**What is expected:**
Copy each line of the data below, character for character.

**Records for this task:**
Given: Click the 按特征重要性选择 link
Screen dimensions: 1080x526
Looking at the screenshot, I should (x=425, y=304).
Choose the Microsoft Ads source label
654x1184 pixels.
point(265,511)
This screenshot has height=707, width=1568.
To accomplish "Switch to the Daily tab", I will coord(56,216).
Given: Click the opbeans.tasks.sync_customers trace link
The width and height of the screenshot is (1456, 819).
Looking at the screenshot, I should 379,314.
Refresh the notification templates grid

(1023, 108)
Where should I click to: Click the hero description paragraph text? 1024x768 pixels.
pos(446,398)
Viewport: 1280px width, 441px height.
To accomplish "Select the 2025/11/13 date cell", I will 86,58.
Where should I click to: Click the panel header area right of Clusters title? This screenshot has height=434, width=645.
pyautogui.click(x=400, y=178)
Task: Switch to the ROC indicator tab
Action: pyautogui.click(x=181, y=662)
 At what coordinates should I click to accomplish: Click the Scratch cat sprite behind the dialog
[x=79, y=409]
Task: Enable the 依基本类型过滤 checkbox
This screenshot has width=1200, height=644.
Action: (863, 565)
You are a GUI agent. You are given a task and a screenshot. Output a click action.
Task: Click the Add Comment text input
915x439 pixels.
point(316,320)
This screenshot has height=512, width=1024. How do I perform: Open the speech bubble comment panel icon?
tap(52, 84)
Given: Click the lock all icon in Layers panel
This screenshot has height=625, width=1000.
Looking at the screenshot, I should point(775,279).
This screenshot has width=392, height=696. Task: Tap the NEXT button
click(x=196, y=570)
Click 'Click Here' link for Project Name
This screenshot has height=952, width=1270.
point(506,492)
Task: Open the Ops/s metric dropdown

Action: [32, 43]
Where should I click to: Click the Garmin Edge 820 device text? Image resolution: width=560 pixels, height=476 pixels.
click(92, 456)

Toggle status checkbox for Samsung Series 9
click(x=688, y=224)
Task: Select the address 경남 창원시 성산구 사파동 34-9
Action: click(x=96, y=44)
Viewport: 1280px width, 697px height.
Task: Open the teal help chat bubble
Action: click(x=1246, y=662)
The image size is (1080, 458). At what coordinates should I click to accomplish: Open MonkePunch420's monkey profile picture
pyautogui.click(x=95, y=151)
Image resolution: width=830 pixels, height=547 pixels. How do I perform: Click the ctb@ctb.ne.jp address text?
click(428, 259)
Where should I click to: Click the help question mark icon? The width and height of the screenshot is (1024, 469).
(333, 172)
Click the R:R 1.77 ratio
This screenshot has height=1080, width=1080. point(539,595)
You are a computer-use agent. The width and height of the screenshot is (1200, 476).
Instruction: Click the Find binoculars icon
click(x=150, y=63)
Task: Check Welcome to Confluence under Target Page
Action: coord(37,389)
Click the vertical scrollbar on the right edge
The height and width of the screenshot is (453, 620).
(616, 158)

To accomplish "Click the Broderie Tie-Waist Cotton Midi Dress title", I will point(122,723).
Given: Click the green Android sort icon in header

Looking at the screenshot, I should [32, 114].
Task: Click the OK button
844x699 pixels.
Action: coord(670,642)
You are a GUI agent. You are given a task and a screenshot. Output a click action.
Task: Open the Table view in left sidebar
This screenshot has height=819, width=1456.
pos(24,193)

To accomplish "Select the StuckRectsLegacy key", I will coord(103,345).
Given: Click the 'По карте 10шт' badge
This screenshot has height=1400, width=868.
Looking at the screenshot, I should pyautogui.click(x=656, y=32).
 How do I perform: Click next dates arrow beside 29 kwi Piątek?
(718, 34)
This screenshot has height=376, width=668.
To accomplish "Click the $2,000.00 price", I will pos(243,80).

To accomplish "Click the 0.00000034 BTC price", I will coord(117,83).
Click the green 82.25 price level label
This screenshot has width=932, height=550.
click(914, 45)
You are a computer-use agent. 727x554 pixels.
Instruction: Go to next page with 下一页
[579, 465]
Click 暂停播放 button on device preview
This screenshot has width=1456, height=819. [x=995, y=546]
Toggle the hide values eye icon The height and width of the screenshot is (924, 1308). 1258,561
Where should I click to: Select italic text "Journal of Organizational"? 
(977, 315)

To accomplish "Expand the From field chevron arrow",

**Output of the task:**
Given: Click the 按特征重要性选择 link
Screen dimensions: 1080x526
Looking at the screenshot, I should (x=425, y=304).
Choose the Microsoft Ads source label
654x1184 pixels.
point(265,511)
This screenshot has height=707, width=1568.
To accomplish "Switch to the Daily tab", I will coord(56,216).
Given: Click the opbeans.tasks.sync_customers trace link
The width and height of the screenshot is (1456, 819).
Looking at the screenshot, I should 379,314.
Refresh the notification templates grid

(1023, 108)
Where should I click to: Click the hero description paragraph text? 1024x768 pixels.
pos(446,398)
Viewport: 1280px width, 441px height.
To accomplish "Select the 2025/11/13 date cell", I will 86,58.
Where should I click to: Click the panel header area right of Clusters title? This screenshot has height=434, width=645.
pyautogui.click(x=400, y=178)
Task: Switch to the ROC indicator tab
Action: pyautogui.click(x=181, y=662)
 At what coordinates should I click to accomplish: Click the Scratch cat sprite behind the dialog
[x=79, y=409]
Task: Enable the 依基本类型过滤 checkbox
This screenshot has width=1200, height=644.
Action: (863, 565)
You are a GUI agent. You are given a task and a screenshot. Output a click action.
Task: Click the Add Comment text input
915x439 pixels.
point(316,320)
This screenshot has height=512, width=1024. How do I perform: Open the speech bubble comment panel icon?
tap(52, 84)
Given: Click the lock all icon in Layers panel
This screenshot has height=625, width=1000.
Looking at the screenshot, I should point(775,279).
This screenshot has width=392, height=696. Task: Tap the NEXT button
click(x=196, y=570)
Click 'Click Here' link for Project Name
This screenshot has height=952, width=1270.
point(506,492)
Task: Open the Ops/s metric dropdown

Action: [32, 43]
Where should I click to: Click the Garmin Edge 820 device text? Image resolution: width=560 pixels, height=476 pixels.
click(92, 456)

Toggle status checkbox for Samsung Series 9
click(x=688, y=224)
Task: Select the address 경남 창원시 성산구 사파동 34-9
Action: click(x=96, y=44)
Viewport: 1280px width, 697px height.
Task: Open the teal help chat bubble
Action: click(x=1246, y=662)
The image size is (1080, 458). At what coordinates should I click to accomplish: Open MonkePunch420's monkey profile picture
pyautogui.click(x=95, y=151)
Image resolution: width=830 pixels, height=547 pixels. How do I perform: Click the ctb@ctb.ne.jp address text?
click(428, 259)
Where should I click to: Click the help question mark icon? The width and height of the screenshot is (1024, 469).
(333, 172)
Click the R:R 1.77 ratio
This screenshot has height=1080, width=1080. point(539,595)
You are a computer-use agent. The width and height of the screenshot is (1200, 476).
Instruction: Click the Find binoculars icon
click(x=150, y=63)
Task: Check Welcome to Confluence under Target Page
Action: coord(37,389)
Click the vertical scrollbar on the right edge
The height and width of the screenshot is (453, 620).
(616, 158)

To accomplish "Click the Broderie Tie-Waist Cotton Midi Dress title", I will point(122,723).
Given: Click the green Android sort icon in header

Looking at the screenshot, I should [32, 114].
Task: Click the OK button
844x699 pixels.
Action: coord(670,642)
You are a GUI agent. You are given a task and a screenshot. Output a click action.
Task: Open the Table view in left sidebar
This screenshot has height=819, width=1456.
pos(24,193)

To accomplish "Select the StuckRectsLegacy key", I will coord(103,345).
Given: Click the 'По карте 10шт' badge
This screenshot has height=1400, width=868.
Looking at the screenshot, I should pyautogui.click(x=656, y=32).
 How do I perform: Click next dates arrow beside 29 kwi Piątek?
(718, 34)
This screenshot has height=376, width=668.
To accomplish "Click the $2,000.00 price", I will pos(243,80).

To accomplish "Click the 0.00000034 BTC price", I will coord(117,83).
Click the green 82.25 price level label
This screenshot has width=932, height=550.
click(914, 45)
You are a computer-use agent. 727x554 pixels.
Instruction: Go to next page with 下一页
[579, 465]
Click 暂停播放 button on device preview
This screenshot has width=1456, height=819. [x=995, y=546]
Toggle the hide values eye icon The height and width of the screenshot is (924, 1308). 1258,561
Where should I click to: Select italic text "Journal of Organizational"? 
(977, 315)

To accomplish "Expand the From field chevron arrow",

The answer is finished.